Consigne A
Dans le passage à examiner, quel journal est cité pour avoir consacré une pleine page interpellante au sujet évoqué ?
Consigne B
Reprenez, s'il vous plaît, le passage à examiner entre « A l’écoute et » et « de la philosophie. » inclus, en changeant « obscurantisme » en « irrationalisme ».

Passage à examiner
-=-=-

Cette fronde professionnelle, minoritaire mais ni négligeable ni caricaturale, n’est pas sans analogie avec les réactions du personnel soignant à la nécessité d’une vaccination. Le Temps vient d’y consacrer une pleine page interpellante. Chacune et chacun peut exercer son libre-arbitre, au moins à titre personnel, mais qu’en est-il dans le cadre de son cahier des charges professionnel et de l’intérêt primordial et des besoins différenciés de ses élèves ou de ses patients, lesquels seront aussi pris en charge par d’autres collègues ? Jusqu’où le libre-arbitre et les sources d’informations privilégiées et forcément parcellaires des professionel-le-s de la fonction publique peuvent-ils primer sur l’intérêt général déterminé au terme des discussions politiques s’appuyant sur des expertises en principe aussi larges et consensuelles que faire se peut, bien que toutes les incertitudes ne puissent jamais être levées ?

A l’écoute et à la lecture des craintes exprimées, heureusement pas toutes polluées du complotisme à la mode, on peut d’une part se réjouir que tout peut être débattu dans une société démocratique. Mais on doit s’inquiéter d’autre part de constater à quel point les progrès technologiques qui modifient nos vies quotidiennes et sociales – et exigent de ce fait une évolution rapide de nos connaissances pratiques et scientifiques, ainsi que de mesures de prévention des abus et excès qui vont de pair – réveillent une forme atavique d’obscurantisme face à tout progrès d’origine scientifique, à toute innovation pour laquelle on n’aurait eu la patiente précaution, quels que soient l’urgence et les risques, de visualiser tous les défauts avant d’en intégrer l’usage. Vieux débat de l’humanité plus que de la philosophie.

-=-=-

Informations extraites
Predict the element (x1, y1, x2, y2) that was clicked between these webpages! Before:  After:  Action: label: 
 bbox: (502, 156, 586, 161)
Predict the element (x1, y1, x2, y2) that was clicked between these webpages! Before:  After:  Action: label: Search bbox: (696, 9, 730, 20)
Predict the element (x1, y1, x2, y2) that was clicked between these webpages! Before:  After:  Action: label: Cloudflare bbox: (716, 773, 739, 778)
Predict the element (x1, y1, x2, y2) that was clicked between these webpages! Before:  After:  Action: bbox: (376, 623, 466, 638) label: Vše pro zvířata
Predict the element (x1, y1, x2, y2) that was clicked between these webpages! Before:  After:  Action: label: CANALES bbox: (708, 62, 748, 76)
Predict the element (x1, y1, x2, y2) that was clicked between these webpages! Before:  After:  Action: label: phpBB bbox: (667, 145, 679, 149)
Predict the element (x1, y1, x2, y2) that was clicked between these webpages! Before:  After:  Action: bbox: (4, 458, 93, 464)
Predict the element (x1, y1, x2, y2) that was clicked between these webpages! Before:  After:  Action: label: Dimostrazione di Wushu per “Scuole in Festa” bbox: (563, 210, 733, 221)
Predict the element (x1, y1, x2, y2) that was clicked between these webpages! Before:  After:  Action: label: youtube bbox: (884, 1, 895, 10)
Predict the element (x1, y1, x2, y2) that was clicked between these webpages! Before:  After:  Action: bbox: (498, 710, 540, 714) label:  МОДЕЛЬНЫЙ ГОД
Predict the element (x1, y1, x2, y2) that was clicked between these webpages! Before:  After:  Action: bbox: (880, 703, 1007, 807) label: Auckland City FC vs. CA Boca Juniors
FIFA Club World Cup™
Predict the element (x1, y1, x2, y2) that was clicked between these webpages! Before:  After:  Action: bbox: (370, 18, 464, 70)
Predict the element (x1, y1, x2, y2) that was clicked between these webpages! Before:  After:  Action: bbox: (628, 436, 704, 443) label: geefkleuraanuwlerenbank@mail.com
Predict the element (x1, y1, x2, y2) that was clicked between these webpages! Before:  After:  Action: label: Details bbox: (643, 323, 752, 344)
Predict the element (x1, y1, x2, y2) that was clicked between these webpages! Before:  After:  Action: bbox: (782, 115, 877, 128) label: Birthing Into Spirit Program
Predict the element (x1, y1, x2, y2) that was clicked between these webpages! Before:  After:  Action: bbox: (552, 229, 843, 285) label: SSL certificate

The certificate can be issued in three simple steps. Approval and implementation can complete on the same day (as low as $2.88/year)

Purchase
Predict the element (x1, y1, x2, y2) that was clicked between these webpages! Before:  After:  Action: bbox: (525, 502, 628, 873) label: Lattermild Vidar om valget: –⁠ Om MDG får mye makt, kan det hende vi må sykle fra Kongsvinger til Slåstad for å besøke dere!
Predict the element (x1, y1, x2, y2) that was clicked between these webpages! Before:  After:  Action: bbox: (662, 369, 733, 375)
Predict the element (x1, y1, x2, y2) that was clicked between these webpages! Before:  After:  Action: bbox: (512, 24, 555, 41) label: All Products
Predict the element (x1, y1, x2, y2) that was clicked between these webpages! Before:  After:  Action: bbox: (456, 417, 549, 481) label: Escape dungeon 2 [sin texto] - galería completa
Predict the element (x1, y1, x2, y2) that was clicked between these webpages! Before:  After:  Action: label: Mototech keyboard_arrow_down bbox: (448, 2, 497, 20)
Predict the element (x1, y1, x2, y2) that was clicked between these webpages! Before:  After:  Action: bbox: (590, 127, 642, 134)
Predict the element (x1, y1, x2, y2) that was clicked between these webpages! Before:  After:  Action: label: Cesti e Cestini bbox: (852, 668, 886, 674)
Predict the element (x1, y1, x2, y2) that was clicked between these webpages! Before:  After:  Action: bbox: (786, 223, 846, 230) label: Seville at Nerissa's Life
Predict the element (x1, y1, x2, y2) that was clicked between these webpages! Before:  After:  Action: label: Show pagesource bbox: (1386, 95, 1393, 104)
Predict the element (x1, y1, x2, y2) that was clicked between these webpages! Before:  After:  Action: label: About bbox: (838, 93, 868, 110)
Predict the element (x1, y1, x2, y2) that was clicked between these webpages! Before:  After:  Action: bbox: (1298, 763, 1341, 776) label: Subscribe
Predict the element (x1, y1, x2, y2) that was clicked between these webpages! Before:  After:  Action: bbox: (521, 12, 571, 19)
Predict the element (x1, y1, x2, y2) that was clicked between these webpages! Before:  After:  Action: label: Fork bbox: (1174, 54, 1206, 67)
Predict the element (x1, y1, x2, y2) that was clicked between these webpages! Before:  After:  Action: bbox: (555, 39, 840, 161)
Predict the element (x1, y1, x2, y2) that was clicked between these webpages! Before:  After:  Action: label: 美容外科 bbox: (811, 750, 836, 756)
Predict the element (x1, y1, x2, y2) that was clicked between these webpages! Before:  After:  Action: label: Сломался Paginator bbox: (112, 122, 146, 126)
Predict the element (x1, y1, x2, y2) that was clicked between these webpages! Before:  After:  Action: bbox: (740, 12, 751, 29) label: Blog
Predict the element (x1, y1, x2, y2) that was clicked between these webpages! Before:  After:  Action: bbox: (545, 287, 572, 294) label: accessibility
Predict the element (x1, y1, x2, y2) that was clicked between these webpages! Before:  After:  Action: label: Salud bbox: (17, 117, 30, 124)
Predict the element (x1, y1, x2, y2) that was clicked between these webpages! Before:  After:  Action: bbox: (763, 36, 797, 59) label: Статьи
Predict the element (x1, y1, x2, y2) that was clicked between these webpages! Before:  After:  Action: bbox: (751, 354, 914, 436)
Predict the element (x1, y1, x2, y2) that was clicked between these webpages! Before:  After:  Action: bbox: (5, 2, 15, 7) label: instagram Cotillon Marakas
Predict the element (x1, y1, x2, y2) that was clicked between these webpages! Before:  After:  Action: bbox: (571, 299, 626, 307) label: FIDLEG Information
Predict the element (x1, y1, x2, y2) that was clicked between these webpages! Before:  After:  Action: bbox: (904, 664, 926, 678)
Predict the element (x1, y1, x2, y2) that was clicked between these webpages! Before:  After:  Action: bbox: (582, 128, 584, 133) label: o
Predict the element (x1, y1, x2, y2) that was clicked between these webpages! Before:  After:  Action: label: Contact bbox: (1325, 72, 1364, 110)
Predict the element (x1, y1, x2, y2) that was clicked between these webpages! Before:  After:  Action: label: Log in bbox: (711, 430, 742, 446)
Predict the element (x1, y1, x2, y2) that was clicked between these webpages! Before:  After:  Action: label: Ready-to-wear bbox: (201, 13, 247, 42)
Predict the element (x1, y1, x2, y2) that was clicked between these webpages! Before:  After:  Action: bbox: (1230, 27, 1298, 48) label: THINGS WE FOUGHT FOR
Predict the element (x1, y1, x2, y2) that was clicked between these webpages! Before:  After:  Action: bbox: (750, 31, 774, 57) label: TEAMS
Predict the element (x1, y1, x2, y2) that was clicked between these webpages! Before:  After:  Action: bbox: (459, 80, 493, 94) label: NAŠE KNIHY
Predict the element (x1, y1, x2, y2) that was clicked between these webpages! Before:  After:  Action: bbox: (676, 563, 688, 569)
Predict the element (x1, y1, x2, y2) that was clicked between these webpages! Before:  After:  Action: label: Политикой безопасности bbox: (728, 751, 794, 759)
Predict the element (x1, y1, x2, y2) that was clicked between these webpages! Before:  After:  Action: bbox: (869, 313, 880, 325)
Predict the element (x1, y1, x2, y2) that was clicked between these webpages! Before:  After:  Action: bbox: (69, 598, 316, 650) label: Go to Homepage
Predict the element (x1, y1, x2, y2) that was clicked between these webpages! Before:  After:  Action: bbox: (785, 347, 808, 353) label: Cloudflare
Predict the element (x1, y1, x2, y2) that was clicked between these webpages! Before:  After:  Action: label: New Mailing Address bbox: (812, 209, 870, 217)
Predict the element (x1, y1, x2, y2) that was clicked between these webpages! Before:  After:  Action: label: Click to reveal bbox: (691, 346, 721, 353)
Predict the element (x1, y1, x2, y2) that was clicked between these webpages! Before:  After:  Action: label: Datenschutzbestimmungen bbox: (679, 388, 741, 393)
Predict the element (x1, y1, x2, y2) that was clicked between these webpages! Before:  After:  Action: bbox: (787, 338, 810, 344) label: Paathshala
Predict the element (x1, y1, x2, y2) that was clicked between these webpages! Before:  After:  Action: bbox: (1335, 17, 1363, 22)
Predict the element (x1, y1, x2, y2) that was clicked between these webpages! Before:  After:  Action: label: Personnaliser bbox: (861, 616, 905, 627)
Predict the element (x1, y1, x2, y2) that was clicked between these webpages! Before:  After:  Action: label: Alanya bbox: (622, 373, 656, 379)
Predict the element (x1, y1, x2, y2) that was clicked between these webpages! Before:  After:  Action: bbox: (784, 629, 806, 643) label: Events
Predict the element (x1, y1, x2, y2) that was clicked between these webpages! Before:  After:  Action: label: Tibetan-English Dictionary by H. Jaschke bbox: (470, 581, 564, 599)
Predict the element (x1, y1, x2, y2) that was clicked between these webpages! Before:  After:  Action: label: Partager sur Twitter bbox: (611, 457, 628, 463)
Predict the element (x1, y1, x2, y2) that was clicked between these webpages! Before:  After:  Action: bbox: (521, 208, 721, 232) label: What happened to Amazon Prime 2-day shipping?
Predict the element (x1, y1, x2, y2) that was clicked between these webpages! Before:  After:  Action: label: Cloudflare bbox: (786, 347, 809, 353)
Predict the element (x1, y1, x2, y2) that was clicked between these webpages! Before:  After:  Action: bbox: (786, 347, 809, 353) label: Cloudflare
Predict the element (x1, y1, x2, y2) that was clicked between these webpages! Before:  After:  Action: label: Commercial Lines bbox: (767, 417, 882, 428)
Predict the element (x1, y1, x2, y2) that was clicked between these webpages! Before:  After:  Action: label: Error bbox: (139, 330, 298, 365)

-=-=-

Réponse attendue A
Le Temps.

Réponse attendue B
A l’écoute et à la lecture des craintes exprimées, heureusement pas toutes polluées du complotisme à la mode, on peut d’une part se réjouir que tout peut être débattu dans une société démocratique. Mais on doit s’inquiéter d’autre part de constater à quel point les progrès technologiques qui modifient nos vies quotidiennes et sociales – et exigent de ce fait une évolution rapide de nos connaissances pratiques et scientifiques, ainsi que de mesures de prévention des abus et excès qui vont de pair – réveillent une forme atavique d’irrationalisme face à tout progrès d’origine scientifique, à toute innovation pour laquelle on n’aurait eu la patiente précaution, quels que soient l’urgence et les risques, de visualiser tous les défauts avant d’en intégrer l’usage. Vieux débat de l’humanité plus que de la philosophie.